Task objective | From the entries that follow, copy each line in which "This" appears.

Data section |
----

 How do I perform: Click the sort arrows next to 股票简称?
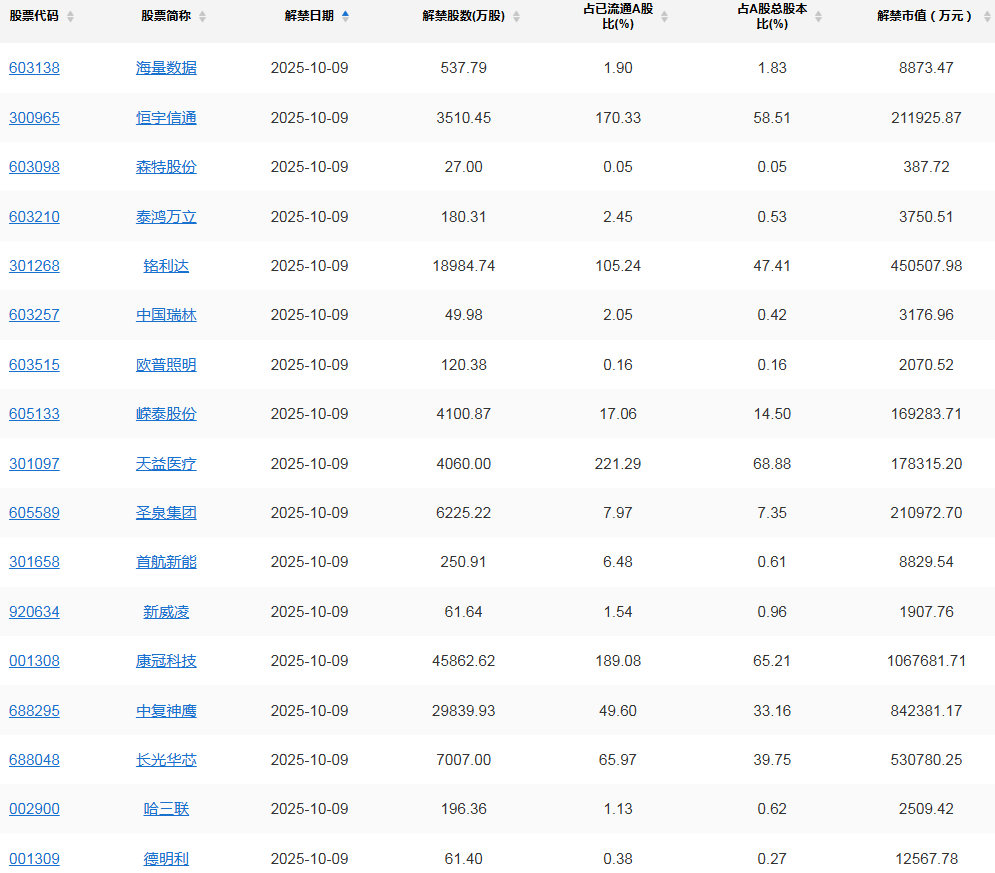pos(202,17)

----

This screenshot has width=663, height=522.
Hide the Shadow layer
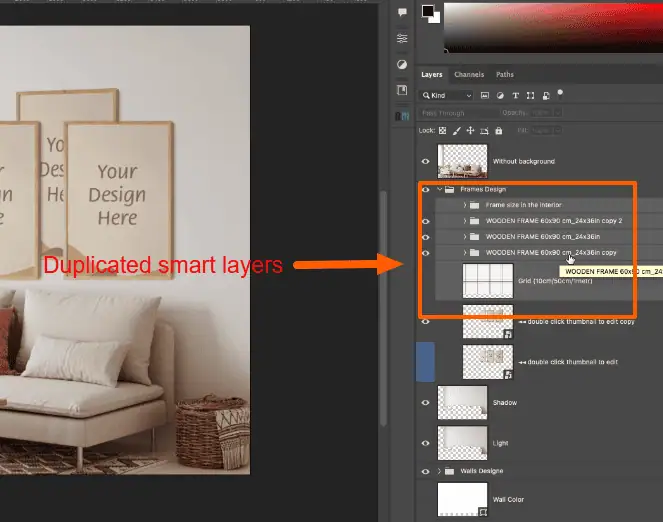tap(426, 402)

----

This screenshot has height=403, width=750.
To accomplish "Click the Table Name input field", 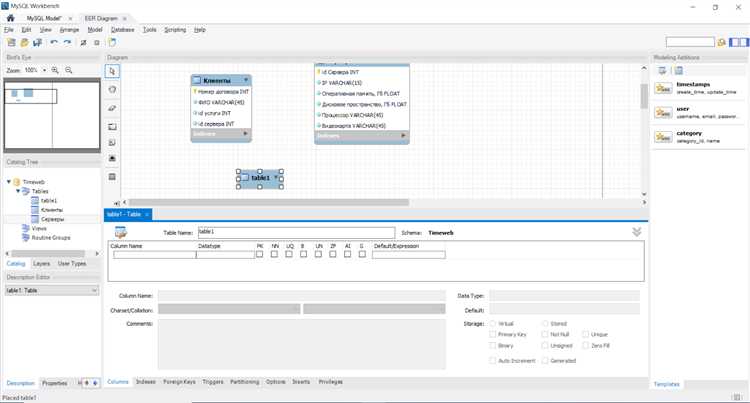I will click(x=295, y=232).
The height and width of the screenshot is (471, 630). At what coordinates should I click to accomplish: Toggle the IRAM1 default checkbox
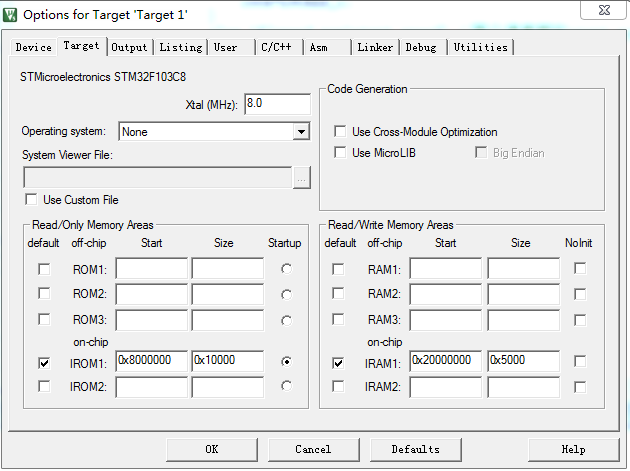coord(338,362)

----

Exercise answer |
This screenshot has width=663, height=522.
This screenshot has height=403, width=750.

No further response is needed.